Ratchet motion of magnetic skyrmions driven by surface acoustic sawtooth waves

TL;DR

This work addresses the challenge of deterministically transporting skyrmions without Joule heating by leveraging surface acoustic waves. The authors propose a sawtooth SAW profile that creates an asymmetric strain gradient, enabling depinning and unidirectional hopping of skyrmions between pinning centers, with net motion roughly perpendicular to the SAW direction. They develop a rigid-Néel skyrmion analytical model including magnetoelastic coupling and pinning potentials, derive a depinning threshold $\Delta\varepsilon_{xx,\min}$, and predict a ratchet regime confirmed by micromagnetic simulations. The simulations, conducted for nanoscale skyrmions and realistic pinning landscapes, reproduce the threshold behavior and demonstrate ratcheting under a sawtooth SAW, supported by an energy landscape analysis and Fourier-synthesis route to experimental implementation. Overall, the results indicate feasible strain requirements and provide a route to SAW-assisted, directional skyrmion control for spintronic devices.

Abstract

The manipulation of skyrmions by surface acoustic waves (SAW) has garnered significant interest in the field of spintronic devices. Previous studies established that skyrmions can be generated and moved by strain pulses. In this study, we propose that sawtooth-SAWs can be used to drive a ratchet motion of magnetic skyrmions in the presence of pinning centers. This results in a net motion of the skyrmions orthogonal to the continuously applied SAW. The ratchet motion is fundamentally caused by non-vanishing pinning, so that a certain strain gradient magnitude is required to overcome pinning and start skyrmion motion.
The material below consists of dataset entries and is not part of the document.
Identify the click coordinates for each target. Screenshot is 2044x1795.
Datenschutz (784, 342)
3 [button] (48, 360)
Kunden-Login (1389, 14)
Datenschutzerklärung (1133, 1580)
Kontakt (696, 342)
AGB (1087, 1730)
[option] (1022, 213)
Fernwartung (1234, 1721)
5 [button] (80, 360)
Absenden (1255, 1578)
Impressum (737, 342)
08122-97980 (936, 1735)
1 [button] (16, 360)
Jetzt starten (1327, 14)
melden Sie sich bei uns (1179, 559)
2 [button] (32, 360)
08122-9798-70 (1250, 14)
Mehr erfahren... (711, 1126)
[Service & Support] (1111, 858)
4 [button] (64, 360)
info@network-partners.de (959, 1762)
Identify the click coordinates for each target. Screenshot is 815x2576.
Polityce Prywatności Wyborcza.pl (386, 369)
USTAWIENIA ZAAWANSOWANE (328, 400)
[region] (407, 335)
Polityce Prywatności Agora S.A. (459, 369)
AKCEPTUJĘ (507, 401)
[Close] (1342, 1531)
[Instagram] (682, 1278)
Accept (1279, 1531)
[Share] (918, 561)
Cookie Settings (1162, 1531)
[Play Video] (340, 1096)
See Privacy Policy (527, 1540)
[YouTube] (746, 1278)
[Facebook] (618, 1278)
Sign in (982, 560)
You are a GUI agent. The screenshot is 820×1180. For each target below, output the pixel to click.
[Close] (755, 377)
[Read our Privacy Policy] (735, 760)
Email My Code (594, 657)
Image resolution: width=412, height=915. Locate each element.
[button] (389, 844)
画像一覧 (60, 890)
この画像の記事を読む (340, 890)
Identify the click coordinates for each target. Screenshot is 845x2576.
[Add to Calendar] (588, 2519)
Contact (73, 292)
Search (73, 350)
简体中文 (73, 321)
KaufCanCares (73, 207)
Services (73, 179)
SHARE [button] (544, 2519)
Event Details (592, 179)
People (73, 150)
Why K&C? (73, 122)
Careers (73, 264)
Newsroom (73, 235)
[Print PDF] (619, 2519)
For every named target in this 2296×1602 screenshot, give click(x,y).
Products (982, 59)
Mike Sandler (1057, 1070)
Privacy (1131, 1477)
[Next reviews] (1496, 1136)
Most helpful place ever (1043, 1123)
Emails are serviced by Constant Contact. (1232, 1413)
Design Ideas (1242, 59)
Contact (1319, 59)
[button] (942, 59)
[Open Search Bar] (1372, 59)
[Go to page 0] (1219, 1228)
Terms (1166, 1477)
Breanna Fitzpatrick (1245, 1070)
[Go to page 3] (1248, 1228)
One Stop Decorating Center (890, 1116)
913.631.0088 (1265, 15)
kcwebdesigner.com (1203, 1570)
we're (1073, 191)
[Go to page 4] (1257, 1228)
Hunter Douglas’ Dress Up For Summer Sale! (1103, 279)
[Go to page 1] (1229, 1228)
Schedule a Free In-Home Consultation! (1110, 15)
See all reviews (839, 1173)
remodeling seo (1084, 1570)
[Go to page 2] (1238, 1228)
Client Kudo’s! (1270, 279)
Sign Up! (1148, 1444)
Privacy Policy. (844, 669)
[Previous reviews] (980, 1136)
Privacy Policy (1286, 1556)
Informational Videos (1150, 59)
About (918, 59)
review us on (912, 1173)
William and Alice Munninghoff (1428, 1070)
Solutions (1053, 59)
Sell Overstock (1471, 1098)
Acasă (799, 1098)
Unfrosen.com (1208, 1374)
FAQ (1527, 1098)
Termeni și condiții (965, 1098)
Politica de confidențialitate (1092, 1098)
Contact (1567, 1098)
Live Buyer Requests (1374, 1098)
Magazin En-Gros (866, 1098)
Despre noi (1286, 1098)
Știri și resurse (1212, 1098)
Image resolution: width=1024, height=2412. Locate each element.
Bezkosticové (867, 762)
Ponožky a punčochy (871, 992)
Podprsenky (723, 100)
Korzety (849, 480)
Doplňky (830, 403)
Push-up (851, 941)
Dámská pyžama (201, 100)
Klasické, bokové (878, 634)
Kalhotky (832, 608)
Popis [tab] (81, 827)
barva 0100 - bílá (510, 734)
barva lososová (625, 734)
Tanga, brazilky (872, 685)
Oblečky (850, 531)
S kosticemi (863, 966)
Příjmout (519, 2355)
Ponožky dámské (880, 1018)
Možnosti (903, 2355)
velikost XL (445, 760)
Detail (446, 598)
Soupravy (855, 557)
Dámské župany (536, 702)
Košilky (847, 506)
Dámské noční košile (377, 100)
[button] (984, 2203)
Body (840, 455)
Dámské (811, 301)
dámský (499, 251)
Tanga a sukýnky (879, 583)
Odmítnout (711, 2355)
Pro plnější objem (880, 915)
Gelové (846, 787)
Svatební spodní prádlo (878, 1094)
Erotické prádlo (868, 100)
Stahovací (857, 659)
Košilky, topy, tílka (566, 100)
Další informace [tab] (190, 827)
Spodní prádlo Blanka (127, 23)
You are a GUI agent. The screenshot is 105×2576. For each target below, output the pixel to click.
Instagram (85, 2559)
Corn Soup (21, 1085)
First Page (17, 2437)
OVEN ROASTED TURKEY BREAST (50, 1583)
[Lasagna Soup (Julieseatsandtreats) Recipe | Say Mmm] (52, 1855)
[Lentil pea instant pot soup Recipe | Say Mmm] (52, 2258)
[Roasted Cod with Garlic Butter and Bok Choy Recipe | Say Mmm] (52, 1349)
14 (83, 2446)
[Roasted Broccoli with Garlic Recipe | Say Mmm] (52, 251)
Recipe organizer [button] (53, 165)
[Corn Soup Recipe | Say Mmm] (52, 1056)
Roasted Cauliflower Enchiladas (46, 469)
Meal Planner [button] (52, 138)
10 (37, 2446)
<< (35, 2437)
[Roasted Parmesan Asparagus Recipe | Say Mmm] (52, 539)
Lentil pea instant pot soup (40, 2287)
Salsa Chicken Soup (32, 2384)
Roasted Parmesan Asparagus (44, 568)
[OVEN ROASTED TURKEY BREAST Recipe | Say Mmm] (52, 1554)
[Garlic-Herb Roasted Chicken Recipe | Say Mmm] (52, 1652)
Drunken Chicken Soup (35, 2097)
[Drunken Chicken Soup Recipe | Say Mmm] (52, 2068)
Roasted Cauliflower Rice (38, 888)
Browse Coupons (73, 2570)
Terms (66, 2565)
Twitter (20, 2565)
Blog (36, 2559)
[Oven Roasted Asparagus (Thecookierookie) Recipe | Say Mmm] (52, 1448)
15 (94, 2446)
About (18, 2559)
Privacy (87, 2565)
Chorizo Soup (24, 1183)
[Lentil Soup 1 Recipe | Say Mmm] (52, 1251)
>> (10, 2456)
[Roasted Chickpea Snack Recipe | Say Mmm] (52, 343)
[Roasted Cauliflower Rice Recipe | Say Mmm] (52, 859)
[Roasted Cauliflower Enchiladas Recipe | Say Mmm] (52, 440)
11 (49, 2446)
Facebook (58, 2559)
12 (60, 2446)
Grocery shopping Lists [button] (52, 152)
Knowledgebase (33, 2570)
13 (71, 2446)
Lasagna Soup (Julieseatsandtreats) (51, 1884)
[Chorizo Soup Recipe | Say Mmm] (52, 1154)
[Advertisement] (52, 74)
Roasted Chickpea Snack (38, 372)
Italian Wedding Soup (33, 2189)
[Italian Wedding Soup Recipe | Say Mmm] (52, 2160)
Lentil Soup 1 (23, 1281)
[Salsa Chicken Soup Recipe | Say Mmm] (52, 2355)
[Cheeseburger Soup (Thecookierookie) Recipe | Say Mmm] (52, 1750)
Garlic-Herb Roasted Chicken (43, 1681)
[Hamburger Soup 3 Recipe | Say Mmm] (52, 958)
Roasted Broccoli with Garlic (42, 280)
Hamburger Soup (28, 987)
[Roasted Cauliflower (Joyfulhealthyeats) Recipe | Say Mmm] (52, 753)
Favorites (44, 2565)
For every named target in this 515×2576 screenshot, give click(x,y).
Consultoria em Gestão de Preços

We demonstrate the feasibility of our concept by micromagnetic simulations and analytical model calculations.

Figures (4)

• Figure 1: a) Schematic of the proposed experiment. An interdigital transducer (IDT) launches a sawtooth-shaped surface acoustic wave (SAW) to a skyrmion in a pinning center. This depins the skyrmion and moves it to the next pinning center. The pinning center is modeled as a donut-shaped region with reduced anisotropy. The image on the top left shows the applied strain $\varepsilon$ and the bottom left image the resulting strain gradient $\Delta\varepsilon$ resulting from a sinusoidal-SAW (orange) and a sawtooth-shaped SAW (blue) over time $t$. The dashed black line in the bottom left image indicates the strain gradient $\Delta\varepsilon_\text{depin}$ needed to depin the skyrmion from a pinning site. b) depicts the micromagnetically simulated skyrmion velocities (black and red dots) of a pinned nm-scale skyrmion in a single pinning site in dependence of an applied strain gradient in x-direction. The black and red lines indicate the analytically calculated skyrmion velocity for $r_\text{SkX}=12.6nm$ and $w = 4.7nm$ obtained from Eq. (\ref{['eq:vx']}, \ref{['eq:vy']}).
• Figure 2: Anisotropy landscape used for simulating the response of the skyrmion to a surface-acoustic-wave. The anisotropy is reduced by a value of $2$ % in a donut shaped form. The regions of reduced anisotropy create a chain like structure. The anisotropy landscape creates a energy landscape which induces pinning to the system. The red circles correspond to skyrmions in the landscape after $t_\text{1} = 0ns$, $t_\text{2} = 30ns$ and $t_\text{3} = 40ns$ after applying a sawtooth-shaped SAW. The energy landscape for a region of $100\times100$ nm is shown in on the right.
• Figure 3: a) Shape of the resulting strain $\epsilon_{xx}$ (bottom) and the straingradient $\Delta\epsilon_{xx}$ (top) due to the applied sawtooth SAW. b) Anisotropy landscape created by $10nm$ sized grains with random anisotropy reduction between 0 and $1\%$. On the right the resulting energy landscape in a $100\times100$$nm\squared$ region. c) Movement of the skyrmion placed in the anisotropy landscape with an sawtooth-shaped SAW applied in the positive x-direction after a time of $t = 0ns$, $t = 10ns$ and $t = 30ns$.
• Figure 4: Force on the skyrmion in dependence of the skyrmion size $s = 2\cdot r_\text{SkX}+ w$ obtained from micromagnetic simulations (black circles) and from an analytical calculation from Eq. \ref{['eq:force_sky_ana']}. $r_\text{SkX}$ and $w$ for the analytical calculation are determined by fitting the normalized $m_z$ component from Eq. \ref{['eq:m']} to the skyrmion profile of the micromagnetically simulated skyrmion. The inset is a zoom in on small skyrmion sizes $s$.